A conventional photovoltaic cell incorporates a semiconductor structure with a junction, such as a p-n junction formed with an n-type semiconductor and a p-type semiconductor. For the typical p-base configuration, a negative electrode is located on the side of the cell that is to be exposed to a light source (the “front” side, which in the case of a solar cell is the side exposed to sunlight), and a positive electrode is located on the other side of the cell (the “back” side). Radiation of an appropriate wavelength, such as sunlight, falling on the p-n junction serves as a source of external energy that generates electron-hole pair charge carriers. These electron-hole pair charge carriers migrate in the electric field generated by the p-n junction and are collected by electrodes on respective surfaces of the semiconductor. The cell is thus adapted to supply electric current to an electrical load connected to the electrodes, thereby providing electrical energy converted from the incoming solar energy that can do useful work.

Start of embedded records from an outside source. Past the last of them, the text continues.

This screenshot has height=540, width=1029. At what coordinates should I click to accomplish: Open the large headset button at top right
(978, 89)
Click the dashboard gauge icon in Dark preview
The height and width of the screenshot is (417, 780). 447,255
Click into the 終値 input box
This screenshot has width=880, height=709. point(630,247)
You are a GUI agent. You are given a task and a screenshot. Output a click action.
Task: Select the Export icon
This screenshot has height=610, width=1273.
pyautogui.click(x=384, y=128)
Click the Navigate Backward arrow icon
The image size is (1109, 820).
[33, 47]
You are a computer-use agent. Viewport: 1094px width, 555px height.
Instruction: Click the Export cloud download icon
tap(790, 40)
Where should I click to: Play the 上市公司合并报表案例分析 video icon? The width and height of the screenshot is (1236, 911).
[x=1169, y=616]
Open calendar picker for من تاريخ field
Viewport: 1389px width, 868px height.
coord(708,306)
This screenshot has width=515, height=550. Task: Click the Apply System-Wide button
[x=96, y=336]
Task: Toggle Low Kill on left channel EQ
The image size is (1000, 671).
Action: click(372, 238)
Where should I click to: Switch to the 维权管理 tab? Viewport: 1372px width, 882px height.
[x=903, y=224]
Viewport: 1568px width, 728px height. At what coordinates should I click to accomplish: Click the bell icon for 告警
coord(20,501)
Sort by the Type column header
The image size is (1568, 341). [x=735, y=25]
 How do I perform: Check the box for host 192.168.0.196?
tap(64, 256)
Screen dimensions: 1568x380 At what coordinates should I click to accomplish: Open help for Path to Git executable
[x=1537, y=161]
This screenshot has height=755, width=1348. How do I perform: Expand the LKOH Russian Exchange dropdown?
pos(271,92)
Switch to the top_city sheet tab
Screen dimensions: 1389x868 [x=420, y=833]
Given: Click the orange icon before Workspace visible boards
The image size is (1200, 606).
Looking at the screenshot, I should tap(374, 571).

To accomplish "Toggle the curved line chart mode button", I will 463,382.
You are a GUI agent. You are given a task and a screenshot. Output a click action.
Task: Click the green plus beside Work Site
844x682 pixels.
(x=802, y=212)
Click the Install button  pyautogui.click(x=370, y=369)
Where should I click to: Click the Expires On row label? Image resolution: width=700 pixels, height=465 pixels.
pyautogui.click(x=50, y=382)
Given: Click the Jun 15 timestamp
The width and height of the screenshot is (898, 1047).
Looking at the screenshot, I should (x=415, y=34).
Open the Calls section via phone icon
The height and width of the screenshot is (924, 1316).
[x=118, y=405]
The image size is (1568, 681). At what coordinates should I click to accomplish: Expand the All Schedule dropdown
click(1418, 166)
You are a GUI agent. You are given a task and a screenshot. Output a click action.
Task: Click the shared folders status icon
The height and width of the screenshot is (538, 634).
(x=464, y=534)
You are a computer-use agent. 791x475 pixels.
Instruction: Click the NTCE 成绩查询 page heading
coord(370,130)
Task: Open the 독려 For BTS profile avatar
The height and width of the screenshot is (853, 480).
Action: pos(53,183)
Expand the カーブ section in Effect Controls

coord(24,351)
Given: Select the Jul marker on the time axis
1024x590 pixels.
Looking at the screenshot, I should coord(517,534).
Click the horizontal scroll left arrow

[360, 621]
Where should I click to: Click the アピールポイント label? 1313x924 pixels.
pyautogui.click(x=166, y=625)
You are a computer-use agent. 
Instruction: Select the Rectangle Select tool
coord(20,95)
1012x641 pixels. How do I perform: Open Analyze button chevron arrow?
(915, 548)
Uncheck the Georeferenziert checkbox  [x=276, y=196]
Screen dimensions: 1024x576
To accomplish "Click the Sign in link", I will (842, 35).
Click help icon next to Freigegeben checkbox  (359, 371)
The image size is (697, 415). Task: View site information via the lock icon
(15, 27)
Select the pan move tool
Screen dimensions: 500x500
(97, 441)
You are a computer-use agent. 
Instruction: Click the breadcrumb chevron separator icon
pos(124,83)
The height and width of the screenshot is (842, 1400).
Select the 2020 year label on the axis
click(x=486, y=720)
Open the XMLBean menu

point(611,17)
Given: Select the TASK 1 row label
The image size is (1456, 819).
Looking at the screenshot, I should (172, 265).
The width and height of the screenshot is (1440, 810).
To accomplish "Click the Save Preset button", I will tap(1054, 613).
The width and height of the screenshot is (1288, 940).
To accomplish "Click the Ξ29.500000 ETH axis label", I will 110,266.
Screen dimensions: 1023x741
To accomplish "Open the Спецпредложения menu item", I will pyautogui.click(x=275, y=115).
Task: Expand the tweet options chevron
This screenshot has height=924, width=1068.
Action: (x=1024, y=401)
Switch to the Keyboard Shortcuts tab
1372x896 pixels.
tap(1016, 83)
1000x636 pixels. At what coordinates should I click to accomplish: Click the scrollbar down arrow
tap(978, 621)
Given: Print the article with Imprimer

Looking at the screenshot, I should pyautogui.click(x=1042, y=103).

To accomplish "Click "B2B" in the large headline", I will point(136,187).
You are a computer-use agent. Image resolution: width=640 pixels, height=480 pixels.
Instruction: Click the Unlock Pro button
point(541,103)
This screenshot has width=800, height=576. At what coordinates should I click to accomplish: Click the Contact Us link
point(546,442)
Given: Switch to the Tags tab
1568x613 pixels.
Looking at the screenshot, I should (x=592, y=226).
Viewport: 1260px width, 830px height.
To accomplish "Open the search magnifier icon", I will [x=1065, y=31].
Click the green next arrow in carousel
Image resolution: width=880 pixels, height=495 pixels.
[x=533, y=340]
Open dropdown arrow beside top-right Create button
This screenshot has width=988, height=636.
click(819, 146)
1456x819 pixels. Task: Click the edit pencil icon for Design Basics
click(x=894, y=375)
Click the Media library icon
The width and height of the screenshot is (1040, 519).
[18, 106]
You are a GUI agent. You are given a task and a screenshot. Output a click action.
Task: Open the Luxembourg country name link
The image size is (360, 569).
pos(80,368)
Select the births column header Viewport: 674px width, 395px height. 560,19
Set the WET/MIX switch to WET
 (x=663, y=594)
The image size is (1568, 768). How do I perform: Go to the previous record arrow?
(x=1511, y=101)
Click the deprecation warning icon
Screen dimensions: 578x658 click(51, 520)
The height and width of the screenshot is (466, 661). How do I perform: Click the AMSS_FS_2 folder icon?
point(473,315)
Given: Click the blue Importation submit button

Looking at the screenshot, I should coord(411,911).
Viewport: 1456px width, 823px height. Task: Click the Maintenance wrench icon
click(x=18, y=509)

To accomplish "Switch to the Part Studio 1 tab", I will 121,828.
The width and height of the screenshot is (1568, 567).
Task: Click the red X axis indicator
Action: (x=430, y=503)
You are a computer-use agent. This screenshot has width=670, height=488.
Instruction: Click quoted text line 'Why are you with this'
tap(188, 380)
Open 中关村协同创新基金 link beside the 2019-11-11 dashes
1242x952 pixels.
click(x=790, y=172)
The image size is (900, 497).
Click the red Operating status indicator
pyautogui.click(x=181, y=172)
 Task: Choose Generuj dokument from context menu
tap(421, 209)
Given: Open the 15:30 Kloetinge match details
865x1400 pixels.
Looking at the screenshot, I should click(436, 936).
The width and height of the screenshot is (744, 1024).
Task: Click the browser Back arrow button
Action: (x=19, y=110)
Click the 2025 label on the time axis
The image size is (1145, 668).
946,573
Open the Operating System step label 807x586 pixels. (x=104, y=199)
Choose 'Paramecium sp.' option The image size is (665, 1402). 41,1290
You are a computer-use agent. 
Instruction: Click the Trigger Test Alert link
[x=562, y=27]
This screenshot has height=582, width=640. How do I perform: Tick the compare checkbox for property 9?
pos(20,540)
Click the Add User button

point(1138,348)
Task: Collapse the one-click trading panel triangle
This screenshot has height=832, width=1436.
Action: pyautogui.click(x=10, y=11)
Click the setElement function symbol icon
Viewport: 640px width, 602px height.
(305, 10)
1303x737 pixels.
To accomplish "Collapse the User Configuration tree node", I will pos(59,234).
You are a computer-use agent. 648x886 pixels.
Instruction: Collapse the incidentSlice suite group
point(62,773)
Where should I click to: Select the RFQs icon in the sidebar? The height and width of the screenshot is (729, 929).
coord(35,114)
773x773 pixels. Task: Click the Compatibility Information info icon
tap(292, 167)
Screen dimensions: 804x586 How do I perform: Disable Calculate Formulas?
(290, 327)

Industrial photovoltaic cells are commonly provided in the form of a structure, such as one based on a doped crystalline silicon wafer, that has been metalized, i.e. provided with electrodes in the form of electrically conductive metal contacts through which the generated current can flow to an external electrical circuit load. Most commonly, these electrodes are provided on opposite sides of a generally planar cell structure. For the typical p-base configuration, the negative electrode is located on the front side of the cell; the positive electrode is located on the back side.
Both electrodes are conventionally produced by applying suitable conductive metal pastes to the respective surfaces of the semiconductor body and thereafter firing the pastes.
Photovoltaic cells are commonly fabricated with an insulating layer on their front side to afford an antireflective property that maximizes the utilization of incident light. However, in this configuration, the insulating layer normally must be removed to allow an overlaid front-side electrode to make contact with the underlying semiconductor surface. The front-side conductive metal paste typically include a fusible material, a conductive species (e.g., silver particles), and an organic vehicle or medium. The electrode may be formed by depositing the paste composition in a suitable pattern by screen printing and thereafter firing it to dissolve or otherwise penetrate the insulating layer and sinter the metal powder, such that an electrical connection with the underlying semiconductor structure is formed.
The ability of the paste composition to penetrate the anti-reflective coating and form a strong bond with the substrate upon firing is highly dependent on the composition of the conductive paste and firing conditions. Efficiency, a key measure of photovoltaic cell performance, is also influenced by the quality of the electrical contact made between the fired conductive ink and the substrate.
Although various methods and compositions useful in forming devices such as photovoltaic cells are known, there nevertheless remains a need for compositions that permit fabrication of patterned conductive structures that provide improved overall device electrical performance and that facilitate the efficient manufacture of such devices.